Now to where I think we have some opportunities in all this bleakness. The function and mission of area studies and Ukrainian studies is a wonderful exemplar that has been above all about helping our fellow citizens and one another to better understand the cultures and societies of foreign countries, but also to help educate our fellow citizens about the diasporas connected to, and broken off from, those countries and civilizations. It has also been about translating our own cultures, and someone mentioned American studies or Canadian studies as something we should all probably think more seriously about, too. Helping students and scholars from our part of the world to understand our own culture, wherever possible in the language of our guests, we have helped our international colleagues to navigate their way through our bureaucratic Byzantine universities and communities in the first place, and in our nations more broadly. That mission is more than ever vital for universities, given the mobility (for some, a forced mobility) of our colleagues in the regions that we study.

Another area of opportunity—and again, this is thanks to “comrade Putin”; as I say, he has made our cause a bit more visible than it had been for a long time—I am helping to plan a new online Master’s degree in global security, where the Russian war with Ukraine, unfortunately and tragically, is at the centre of this new MA. I work together with an international humanitarian lawyer and a lawyer-engineer colleague named Brad Allenby, who is responsible for my use of the phrase “civilizational conflict.” We have heard about “hybrid war,” as NATO calls it—the Russians call it “new generational warfare,” the Chinese call it “unrestricted warfare”—and this is how my colleague defines [civilizational conflict]: “All dimensions of a civilization in the process of long-term intentional coordinated conflict, one aspect of which may be, or may not be, conventional combat.” Narratives and identities are at the centre of this kind of civilizational conflict, and who does narratives and identities if not [those involved in] the humanities, above all? Again—literature, history, anthropology, the arts—what we are talking about in this sort of civilizational conflict is “the creation of belief systems that can be maintained within a much larger, chaotic information system by adroit manipulation of culture, psychology, beliefs, ideologies, perceptions, opinions, and religions of subgroups using appropriate levers such as comment boards, blogs, websites, and yes, even traditional print and broadcast media.”

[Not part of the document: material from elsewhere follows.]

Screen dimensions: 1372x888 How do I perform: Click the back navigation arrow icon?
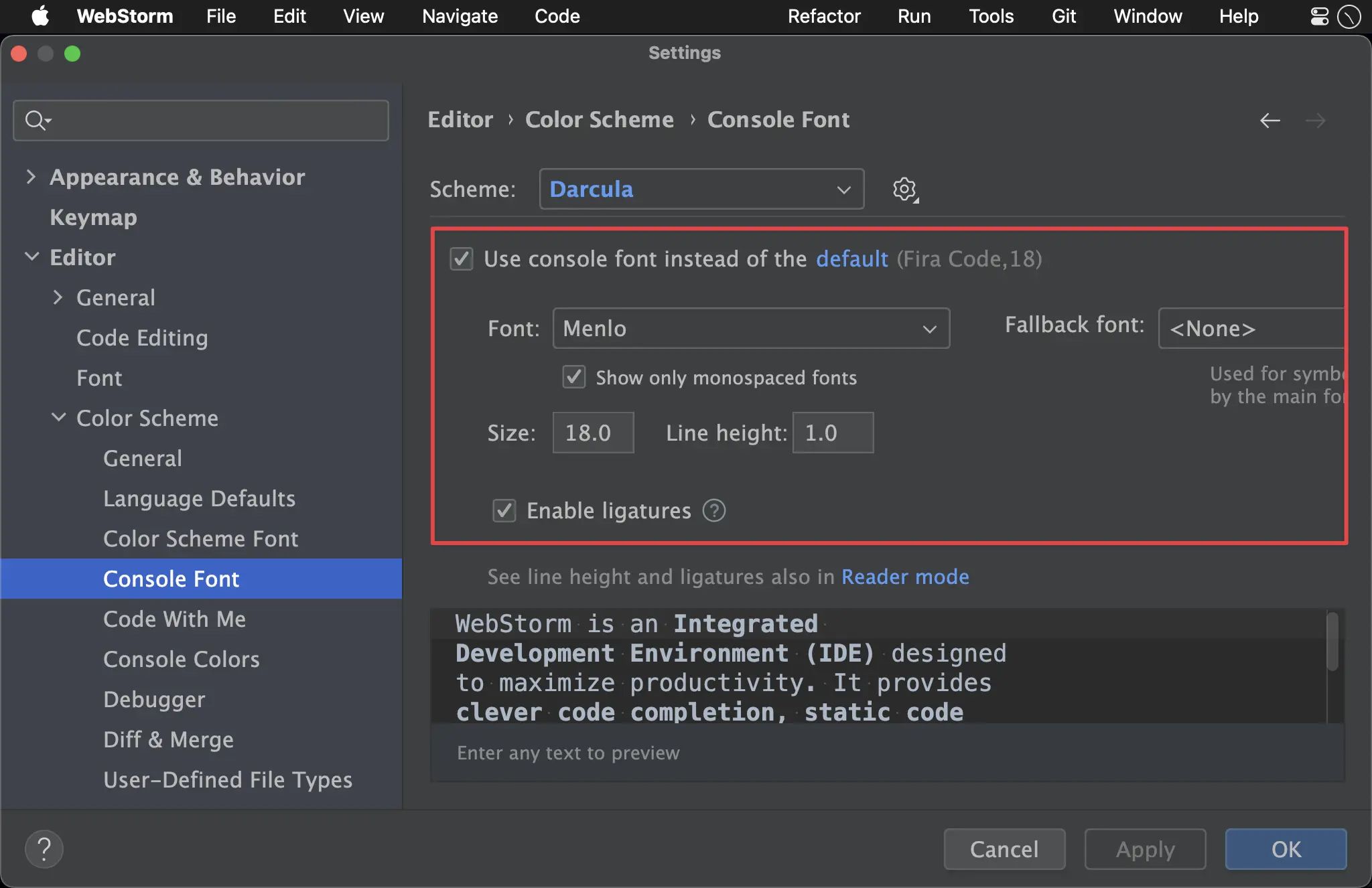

[…] So this sort of civilizational conflict is competition across economics, social media, propaganda, disinformation, cyber-war, and again, only occasionally resorting to conventional military confrontation; usually those are special operations disguised as humanitarian missions, as we have seen more recently. But it is above all about narratives and identities, which brings us back to the humanities and area studies and Ukrainian studies. This image of weaponizing narratives and identities sounds too militaristic and, for me, too geopolitically focused.

I want to leave you at least with a more upbeat mission of the humanities and Ukrainian studies, not in my own words but some other person’s words, in a recent article in the Chronicle of Higher Education:

For humanity doesn’t just exist; it has to be created, over and over again. If our violent history shows anything, it is that we are not born with an innate sympathy for, or understanding of, all humankind; and without those, “humanity” is just a word. So humanity has to be built, and the only way to build it is to show young people already rooted in their own birth culture that they can move beyond that culture without abandoning it—that what is foreign to that culture can remain foreign and still be worthy of thought and respect.

Humanists thus build humanity, one work of art at a time. In this function, the humanities are useful to individuals, to be sure, but indirectly: Rather than helping an individual to a more interesting and prosperous life, they first build a shared and—let’s call it “humane”—world, in which such lives can subsequently find a place. It follows that cultures which do not teach the humanities to as many people as possible (or who adopt, for example, a narrowly nationalistic view of them) are inviting serious trouble; for continuation of the current dystopia is not the worst possibility before us.[4]

This is the kind of argument our university presidents, provosts, and deans can and should make to their governments, corporate sponsors, and other private funders, not to mention their legislatures and governors. The humanities and Ukrainian studies, with a strong humanities core, are a national security priority, if only we expand [beyond] our overly militarized understanding of what makes our nations, societies, and the world secure.

Yaroslav Hrytsak:

Mark mentioned the “imperial turn” in Russian studies. Among those who have contributed to helping people to rethink what is Russian and Soviet in Ukrainian studies, I would put Serhy Yekelchyk at the top. His works on 19th-century Ukrainian history, and most importantly his book on the Second World War and the representations of that war, have been important for rebuilding and rethinking Russian history. They have also contributed to the field of Russian history rethinking Ukrainian history a lot.

[1]    Four sessions held alternately at Columbia University and Cologne University from June 1994 to September 1995, co-organized by the Seminar for East European History at Cologne, the Harriman Institute at Columbia, and CIUS.

[2]    National anthem lyrics: lit. “Ukraine has not yet perished.”

[3]    A bond of confidentiality: “What happens in Vegas stays in Vegas.”

[4]    McCumber, J. “How humanities can help fix the world,” Chronicle of Higher Education, 63, no. 6 (7 Oct. 2016).